Äbtissin in Isenhagen will ihr Amt aufgeben

Nachricht 01. Juli 2008

Hankensbüttel/Kr. Gifhorn (epd). Die Äbtissin des evangelischen Klosters Isenhagen bei Hankensbüttel, Barbara Möhring, will zu Beginn des nächsten Jahres ihr Amt aufgeben. "Es ist für mich klar, dass ich nicht im Kloster wohnen bleiben möchte", sagte die 66-Jährige am Dienstag dem epd. Nach mehr als acht Jahren in der Leitung des Damenstiftes brauche sie jetzt Zeit, um ihre persönlichen Pläne zu verwirklichen. Sie wolle wieder studieren und sich ihrer Familie widmen.

Von ihrem Amt trenne sie sich nur schwer, sagte Möhring: "Es ist erfüllend und bereichernd." Das Kloster sucht bereits nach einer Nachfolgerin. Die Äbtissin ist die wirtschaftliche und geistliche Leiterin des Hauses. In Isenhagen leben zurzeit sechs Klosterdamen. Zu den Aufgaben dieser Konventualinnen, die alleinstehend sein müssen, gehört es, Besuchern die Kunstschätze des Hauses nahezubringen.
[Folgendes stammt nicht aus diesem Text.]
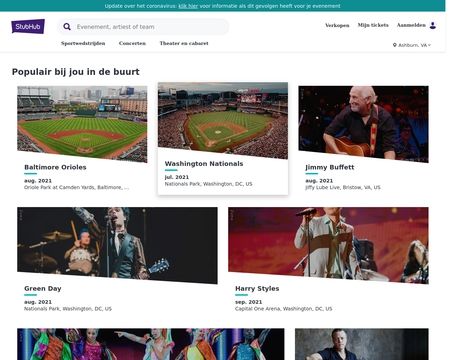
Task: Click the Aanmelden link
Action: tap(411, 25)
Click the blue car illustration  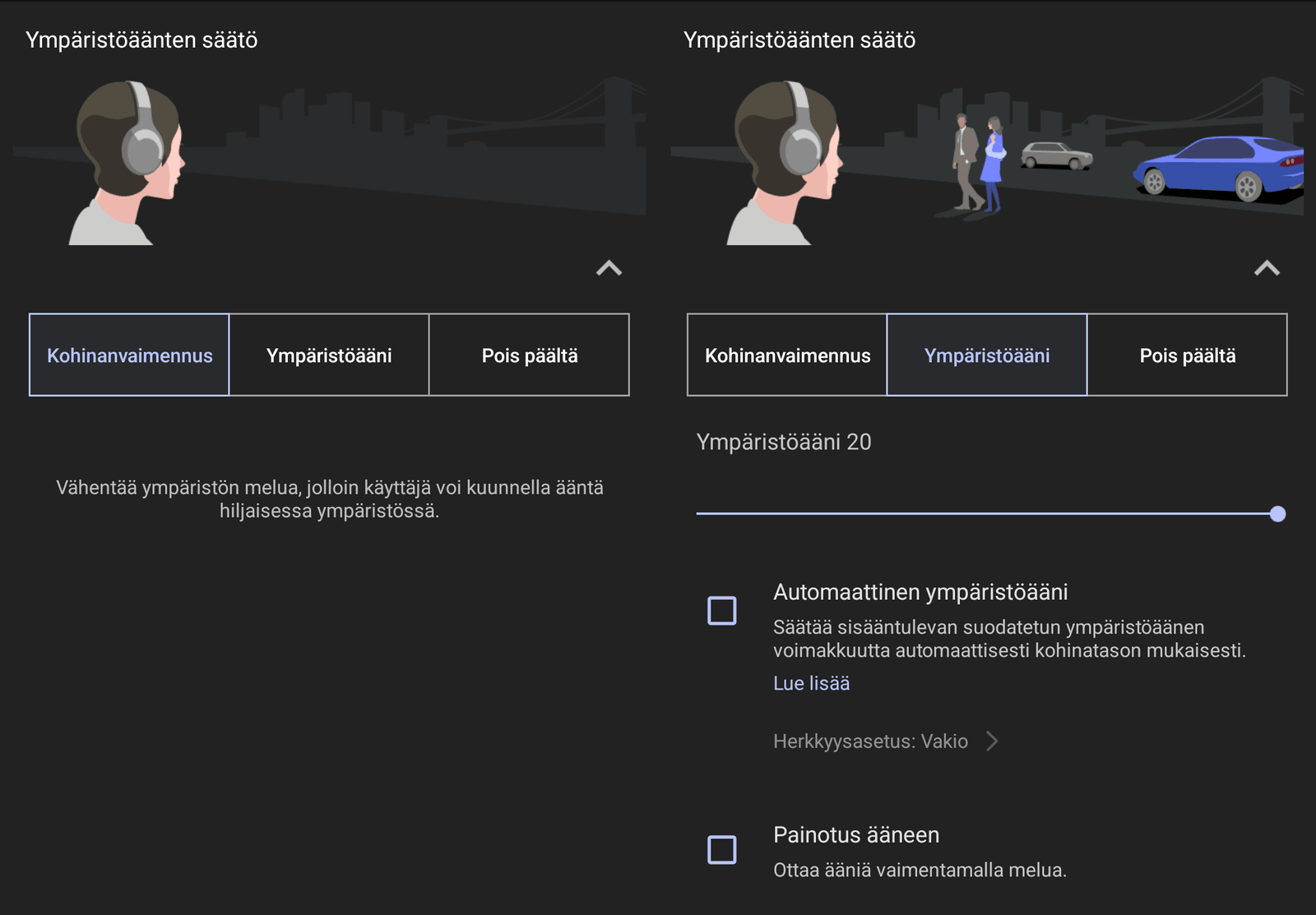click(1219, 169)
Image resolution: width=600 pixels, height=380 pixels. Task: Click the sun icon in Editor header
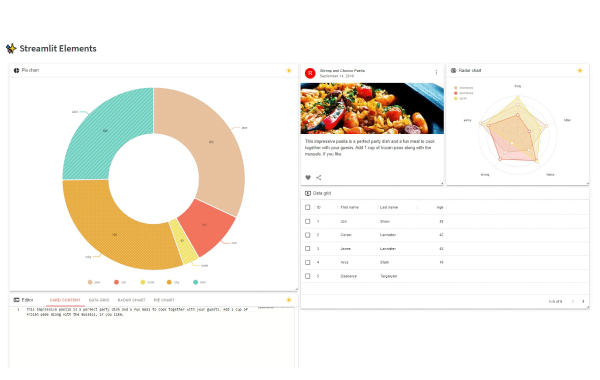point(289,300)
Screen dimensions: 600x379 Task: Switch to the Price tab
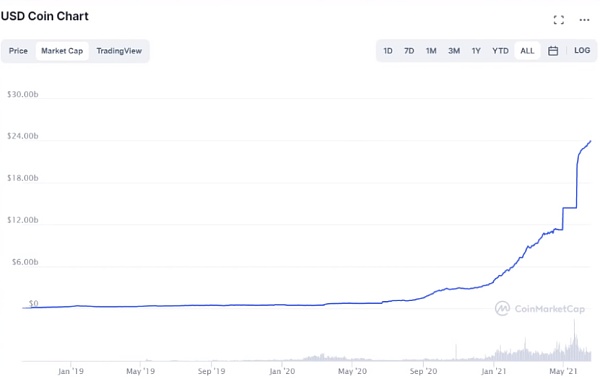click(18, 51)
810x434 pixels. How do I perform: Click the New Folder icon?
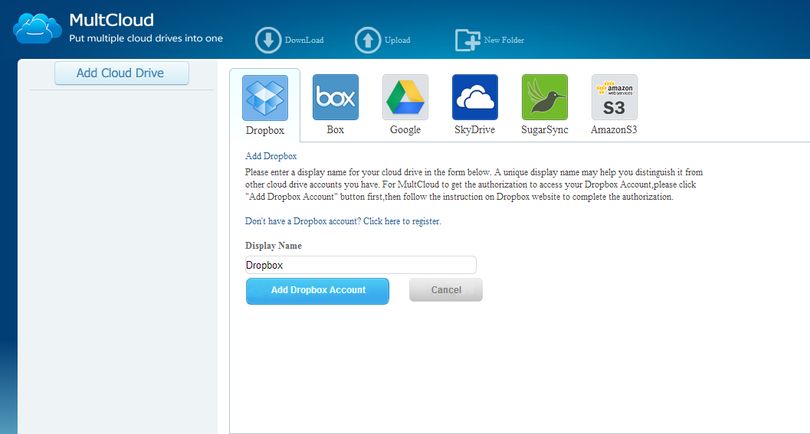click(x=468, y=40)
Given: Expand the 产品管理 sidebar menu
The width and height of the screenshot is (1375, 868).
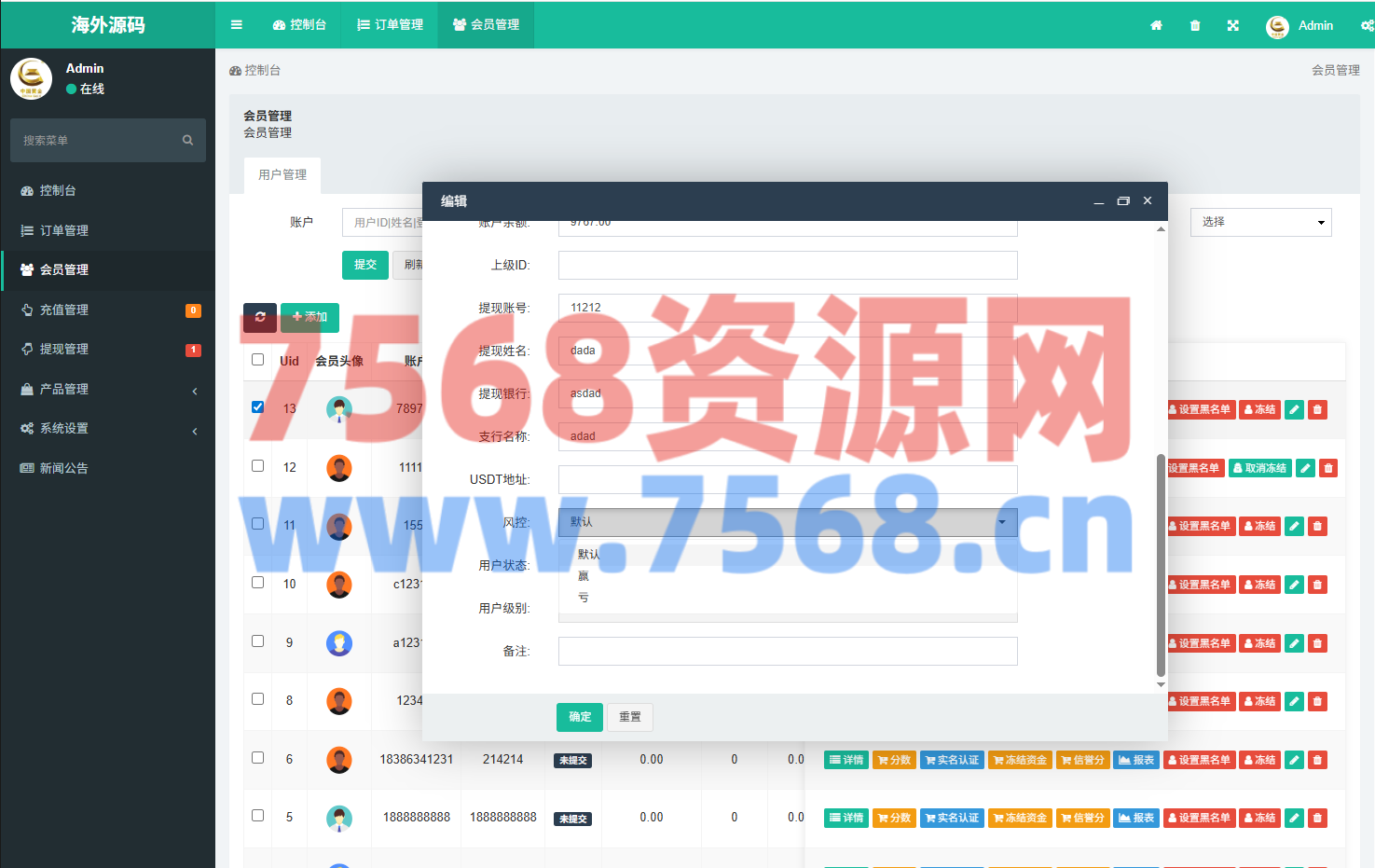Looking at the screenshot, I should point(107,389).
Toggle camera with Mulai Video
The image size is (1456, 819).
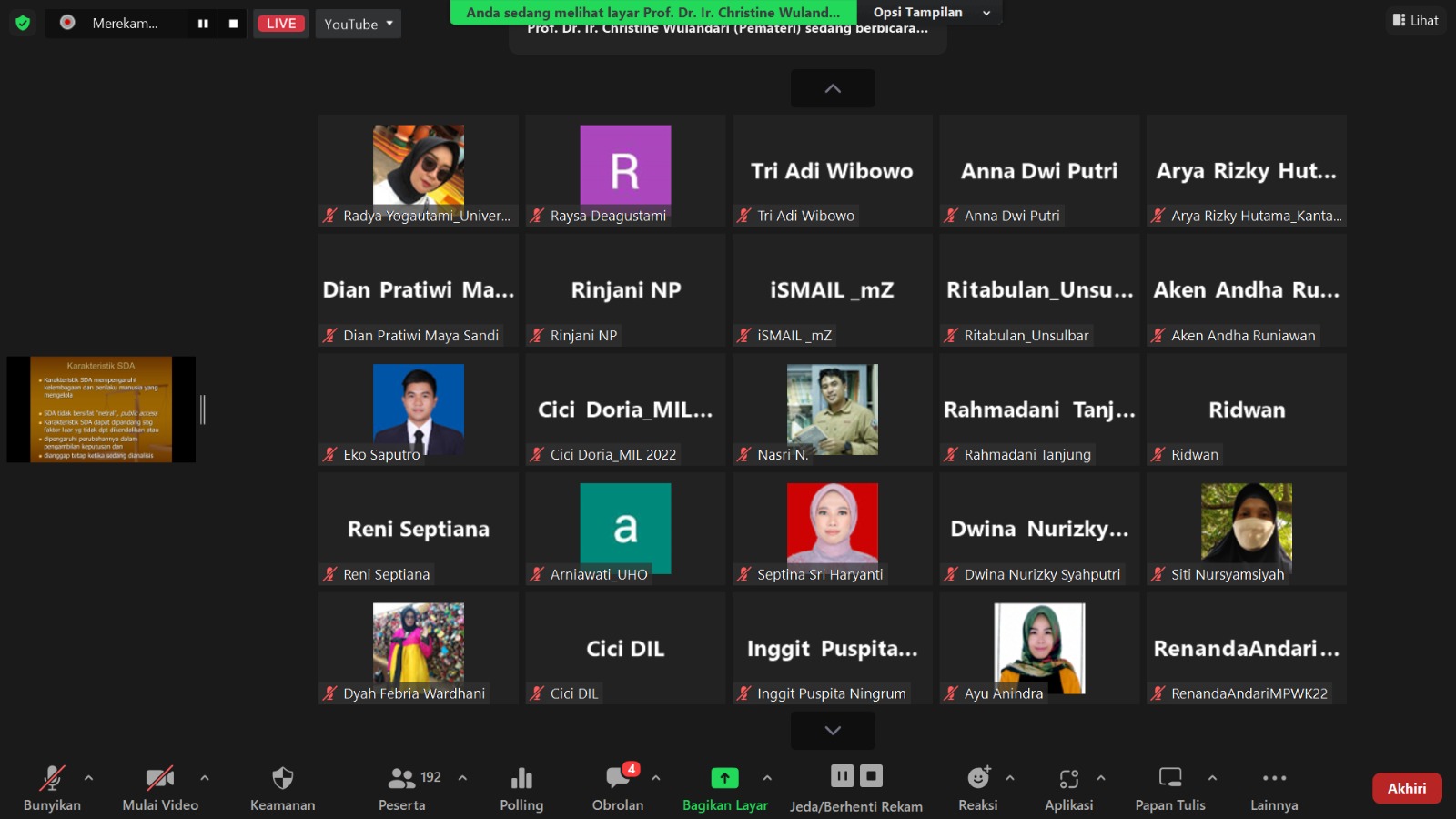(160, 779)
Das Kloster wurde 1243 von Zisterzienser-Mönchen gegründet. 1265 wurde es zum Nonnenkloster, 1540 zum evangelischen Damenstift.

Barbara Möhring übernahm die Leitung des Klosters im Jahr 2000. Sie hatte sich dafür zunächst von ihrer Stelle als Oberstudienrätin für Mathematik und Musik in der benachbarten Kreisstadt Gifhorn beurlauben lassen. In ihrer Zeit als Äbtissin habe sie das Kloster weiter nach außen geöffnet, sagte Möhring. Unter anderem rief sie die Reihe "Kultur im Kloster" mit Vorträgen, Konzerten und Ausstellungen ins Leben.